Mereka antara lain Frans Kaisiepo, Marthen Indey, dan Silas Papare. Ketiganya
ditetapkan sebagai pahlawan nasional pada 1993. Kemudian, Johannes Abraham
Dimara menjadi pahlawan pada 2010. Satu dekade berselang, Rumagesan masuk dalam
daftar anyar yang tercatat sebagai pahlawan nasional kelima asal
Papua.
Siapa
dan bagaimana kiprah mereka? Berikut ulasannya.
Frans Kaisiepo
Lahir
di Pulau Biak, 10 Oktober 1921. Merupakan murid dari Soegoro Atmoprasodjo,
seorang tahanan politik eks Digulis.

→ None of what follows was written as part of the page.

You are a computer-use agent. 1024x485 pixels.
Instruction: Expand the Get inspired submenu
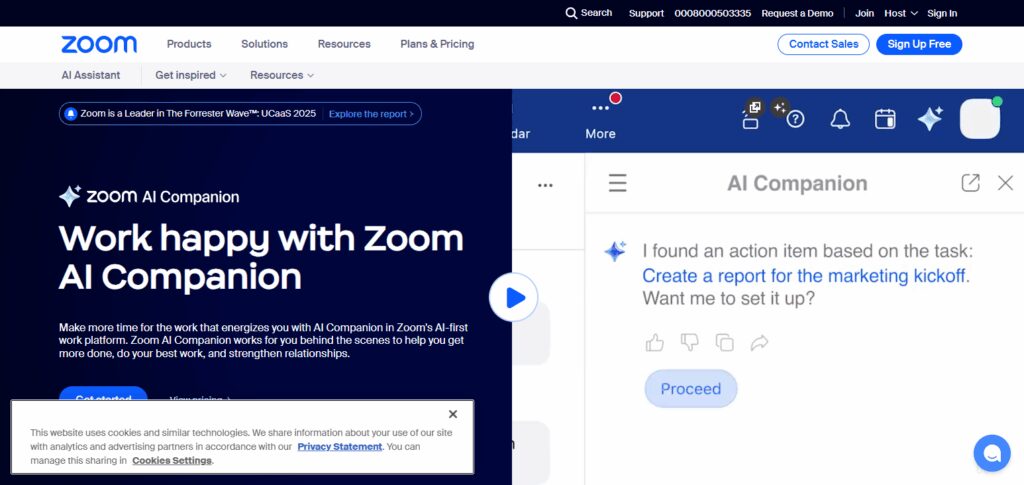pos(191,75)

Frans Kaisiepo mendapat binaan dari
Soegoro ketika menjadi siswa sekolah pamong praja di Kota Nica, Hollandia (kini
Jayapura) pada 1945. Soegoro yang menjabat direktur asrama kerap menyisipkan
gagasan ke-Indonesian terhadap para siswa. Dia kemudian merintis benih
nasionalisme Indonesia di Papua.
Frans Kaisiepo
merupakan orang pertama yang mengganti nama Papua menjadi Irian. Nama itu
diperkenalkannya pada Konferensi Malino yang diselenggarakan Belanda, 18 Juli
1946. Gagasan tersebut lahir tidak lama setelah Frans Kaisiepo nekat menjumpai
Soegoro di Penjara Hollandia.
“Frans Kaisiepo mengusulkan gagasan tersebut dan ini sangat
mengejutkan pihak Belanda. Karena ia mengusulkan agar nama Papua dan Nederlands
Nieuw Guine yang dipakai selama ini ditiadakan dan diganti dengan kata atau
nama IRIAN,” tulis Pius Suryo Haryono dkk, dalam Pahlawan
Nasional: Frans Kaisiepo
Menurut Frans Kaisiepo, kata “Irian” berasal dari bahasa tempat
kelahirannya, Pulau Biak. Secara harfiah artinya panas. Diadaptasi dari tradisi
pelaut Biak yang melaut ke Pulau Papua. namun kemudian, kata Irian dipolitisasi
menjadi Ikut Republik Anti Nederland.
Dalam
aktifitas politiknya, Kaisiepo giat menentang Belanda dan pro integrasi dengan
Indonesia. Dia kemudian menjadi gubernur Irian Barat yang menyukseskan
penyatuan Papua ke dalam wilayah Indonesia melalui referendum Penentuan
Pendapat Rakyat (Pepera). Atas jasanya itu, pemerintah Indonesia menyematkan
gelar pahlawan nasional.
Marthen Indey
Lahir
di kampung Doromena, dekat kaki pegunungan Cyclops pada 16 Maret 1912. Seperti
Frans Kaisiepo, Marthen Indey (disebut juga Marthin) juga salah satu murid ideologis
Soegoro Atmoprasodjo. Marthen Indey punya latar belakang sebagai polisi sejak
zaman kolonial dan tentara Sekutu berpangkat letnan pada Perang Dunia II. Dia
kemudian menjadi instruktur polisi lokal “Batalion Papua” yang membawa
perkenalannya kepada Soegoro.
Pada
pergantian tahun 1945, Marthen Indey pernah terlibat pemberontakan untuk
membebaskan Soegoro dari penjara Hollandia. Sayangnya, aksi itu berujung dengan
kegagalan. Kematian salah satu anak buahnya dalam pemberontakan itu menggugah
kemarahan Marthen Indey terhadap Belanda.
Marthen
Indey selanjutnya terlibat dalam aktifitas menyiarkan proganda anti-Belanda.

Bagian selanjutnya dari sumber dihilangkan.